Data Analyst / Data Modeler Resume
St Louis, MO
SUMMARY
- Data Analyst with 8+ years of professional experience in the field of Finance, Retail, and Ecommerce performing Statistical Modelling, Data Extraction, Data cleaning, Data screening, Data Exploration and Data Visualization of structured and unstructured datasets as well as implementing large scale Machine Learning and Deep Learning algorithms to deliver resourceful insights, inferences which significantly impacted business revenues and user experience.
- Experienced in Facilitating the entire lifecycle of a data science project: Data Extraction, Data Pre - Processing, Feature Engineering, Dimensionality Reduction, Algorithm implementation, Back Testing and Validation.

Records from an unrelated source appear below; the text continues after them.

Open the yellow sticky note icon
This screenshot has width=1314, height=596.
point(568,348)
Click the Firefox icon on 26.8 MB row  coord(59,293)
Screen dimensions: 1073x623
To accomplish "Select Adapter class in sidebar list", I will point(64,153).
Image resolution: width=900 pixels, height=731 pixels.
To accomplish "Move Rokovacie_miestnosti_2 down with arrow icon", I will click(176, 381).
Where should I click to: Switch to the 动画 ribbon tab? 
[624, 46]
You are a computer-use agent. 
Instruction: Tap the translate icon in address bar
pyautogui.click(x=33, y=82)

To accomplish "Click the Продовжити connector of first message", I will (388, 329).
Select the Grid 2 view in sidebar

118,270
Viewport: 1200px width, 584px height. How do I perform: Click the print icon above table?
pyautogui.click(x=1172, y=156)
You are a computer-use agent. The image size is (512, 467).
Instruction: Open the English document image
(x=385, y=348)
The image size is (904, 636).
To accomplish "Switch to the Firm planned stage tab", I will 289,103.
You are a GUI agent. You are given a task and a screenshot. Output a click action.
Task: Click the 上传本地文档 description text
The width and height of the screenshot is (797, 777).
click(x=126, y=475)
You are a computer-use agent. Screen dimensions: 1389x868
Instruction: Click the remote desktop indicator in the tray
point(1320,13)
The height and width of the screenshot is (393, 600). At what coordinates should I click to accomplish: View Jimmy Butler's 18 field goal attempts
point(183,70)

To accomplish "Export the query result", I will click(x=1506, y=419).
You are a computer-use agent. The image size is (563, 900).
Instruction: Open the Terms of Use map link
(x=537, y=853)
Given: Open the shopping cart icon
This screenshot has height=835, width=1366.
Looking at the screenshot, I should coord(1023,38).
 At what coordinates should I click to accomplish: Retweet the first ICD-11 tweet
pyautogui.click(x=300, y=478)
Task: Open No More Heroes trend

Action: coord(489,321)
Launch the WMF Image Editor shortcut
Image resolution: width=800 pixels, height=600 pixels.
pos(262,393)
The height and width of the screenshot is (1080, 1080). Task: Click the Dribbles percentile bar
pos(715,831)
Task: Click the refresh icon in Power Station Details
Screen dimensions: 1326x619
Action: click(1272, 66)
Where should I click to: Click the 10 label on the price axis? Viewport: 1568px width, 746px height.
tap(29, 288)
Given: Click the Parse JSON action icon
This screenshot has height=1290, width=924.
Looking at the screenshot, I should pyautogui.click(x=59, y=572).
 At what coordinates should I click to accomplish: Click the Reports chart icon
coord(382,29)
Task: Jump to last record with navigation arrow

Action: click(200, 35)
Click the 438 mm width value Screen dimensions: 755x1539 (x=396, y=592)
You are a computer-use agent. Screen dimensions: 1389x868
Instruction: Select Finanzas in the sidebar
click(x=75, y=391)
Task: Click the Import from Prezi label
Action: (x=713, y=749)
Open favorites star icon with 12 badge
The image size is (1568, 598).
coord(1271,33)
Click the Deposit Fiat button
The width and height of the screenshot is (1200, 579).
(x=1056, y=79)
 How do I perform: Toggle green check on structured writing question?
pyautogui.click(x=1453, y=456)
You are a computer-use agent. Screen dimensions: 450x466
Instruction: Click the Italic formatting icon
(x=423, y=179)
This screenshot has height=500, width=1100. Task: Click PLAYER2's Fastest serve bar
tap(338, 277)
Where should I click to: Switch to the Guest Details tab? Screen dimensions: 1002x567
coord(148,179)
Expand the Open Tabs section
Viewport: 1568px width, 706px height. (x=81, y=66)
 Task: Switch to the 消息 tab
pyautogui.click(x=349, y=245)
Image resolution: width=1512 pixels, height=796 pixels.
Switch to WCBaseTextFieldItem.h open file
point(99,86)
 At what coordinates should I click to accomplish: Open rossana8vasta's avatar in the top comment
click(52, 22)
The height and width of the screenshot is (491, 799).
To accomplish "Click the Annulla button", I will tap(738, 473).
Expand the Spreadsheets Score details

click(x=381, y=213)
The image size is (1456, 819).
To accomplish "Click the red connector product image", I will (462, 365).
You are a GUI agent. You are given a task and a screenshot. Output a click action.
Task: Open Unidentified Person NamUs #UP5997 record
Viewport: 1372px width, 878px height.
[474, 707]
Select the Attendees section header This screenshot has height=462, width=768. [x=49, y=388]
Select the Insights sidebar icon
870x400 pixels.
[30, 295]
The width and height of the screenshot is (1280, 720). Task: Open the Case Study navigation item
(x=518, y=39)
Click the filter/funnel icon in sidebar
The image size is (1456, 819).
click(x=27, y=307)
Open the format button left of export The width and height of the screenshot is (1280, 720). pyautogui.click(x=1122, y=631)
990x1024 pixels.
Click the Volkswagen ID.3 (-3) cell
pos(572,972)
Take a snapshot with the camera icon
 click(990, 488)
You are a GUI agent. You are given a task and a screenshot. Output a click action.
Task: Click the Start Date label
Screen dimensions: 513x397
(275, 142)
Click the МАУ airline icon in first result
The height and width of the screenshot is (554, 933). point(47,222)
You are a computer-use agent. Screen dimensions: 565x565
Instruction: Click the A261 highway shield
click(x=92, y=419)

- Proficient in Data transformations using log, square-root, reciprocal, cube root, square and complete box-cox transformation depending upon the dataset.
- Adept at Analysis of Missing data by exploring correlations and similarities, introducing dummy variables for missingness, and choosing from imputation methods such iterative imputer on Python.
- Experienced in Machine Learning techniques such as regression and classification models like Linear, Polynomial, Support Vector, Decision Trees, Logistic Regression, Support Vector Machines, K-NN.
- Experienced in Ensemble learning using Random Forests; clustering like K-means.
- In-depth Knowledge of Dimensionality Reduction (PCA, t-SNE), Hyper-parameter tuning, Model Regularization (Ridge, Lasso, Elastic Net) and Grid Search techniques to optimize model performance.
- Experienced in developing algorithms to create Artificial Neural Networks, Deep Learning, Convolution Neural Networks to implement AI solutions.
- Proficient in Data Visualization tools such as Tableau and PowerBI, Big Data tools such as Hadoop HDFS, Spark and MapReduce, MySQL, Oracle SQL and Redshift SQL.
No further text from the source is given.